- Challenge 1 -
Using the blog post on Barbera wines, decide whether each statement agrees with it. Answer yes or no for each, and quote the deciding words.
(a) The live Twitter chat begins at 8am Pacific time.
(b) The writer has only ever had Barbera wines from Italy.
(c) The Barbera blend from Israel was paired with braised short ribs.
- Challenge 2 -
In the blog post on Barbera wines, who is hosting this month's discussion?
- Challenge 3 -
Extend the blog post on Barbera wines past its final sentence.

- Passage to read -
This month Gwendolyn of Wine Predator is hosting the Italian Food Wine Travel bloggers in a discussion about Barbera wines. You can read her invitation: here.

If you are reading this early enough, feel free to join our live Twitter chat on Saturday, May 1st at 8am Pacific time. Just follow the hashtag #ItalianFWT and be sure to add that to anything you tweet so we can see it. Here's the line up of what the bloggers are sharing on the subject...

Exploring a Few Bottles of Barbera

I have always loved Barberas. Until recently I only had Barbera wines from Italy, but for the March 2021 #ItalianFWT I poured a Barbera from California! Two  years ago - back in March 2019 for #ItalianFWT - I posted Braised Short Ribs + 2016 NuovaCappelletta Barbera del Monferrato. And I've even poured and paired a Barbera blend from Israel in Peppered Brisket, Honeyed Onions, and the 2016 Galil Mountain 'Ela'.

- Raw data -
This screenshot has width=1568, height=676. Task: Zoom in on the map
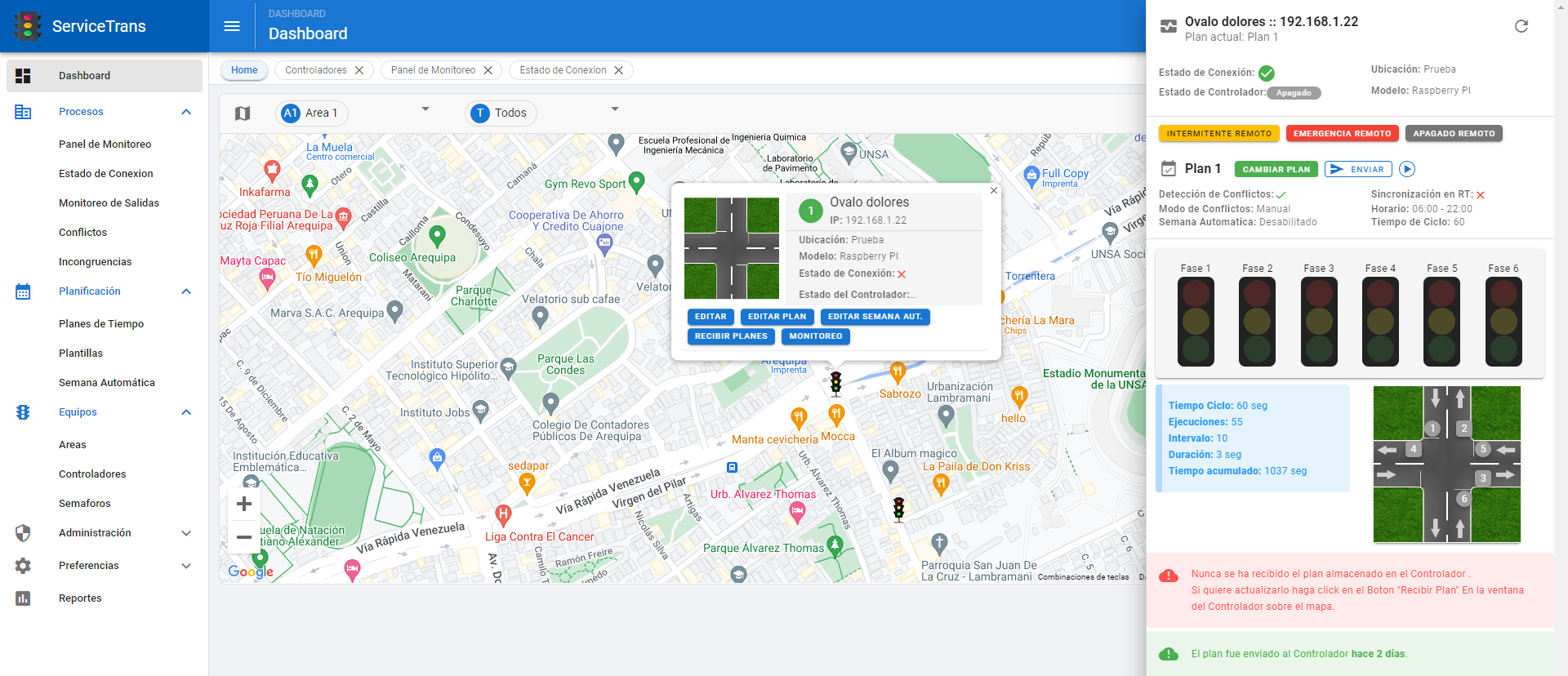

- Answer 1 -
(a) Yes: "on Saturday, May 1st at 8am Pacific time"
(b) No: "Until recently I only had Barbera wines from Italy, but for the March 2021 #ItalianFWT I poured a Barbera from California!"
(c) No: "Peppered Brisket, Honeyed Onions, and the 2016 Galil Mountain 'Ela'"

- Answer 2 -
Gwendolyn of Wine Predator.

- Answer 3 -
Barbera is a red Italian grape variety that is the third most planted grape in the country. And I've read that it's probably a millennium older than Cabernet Sauvignon. Even still, until very recently, Barbera was virtually unknown in the American markets.

In Italy, Barbera is cultivated in the Piedmont area - the same region renowned for the Nebbiolo grape variety and the Barolo and Barbaresco wines that come from the Nebbiolo grape. But the wines from the Barbera grape are much more affordable.  I haven't come up with a reason for that yet. However, it means that Barbera can easily be an everyday sipper. And though usually very intensely colored, Barbera is surprisingly light in taste. Because it's also usually low in tannins and high in acidity, it's a perfect match for the richness of cheeses and meat dishes.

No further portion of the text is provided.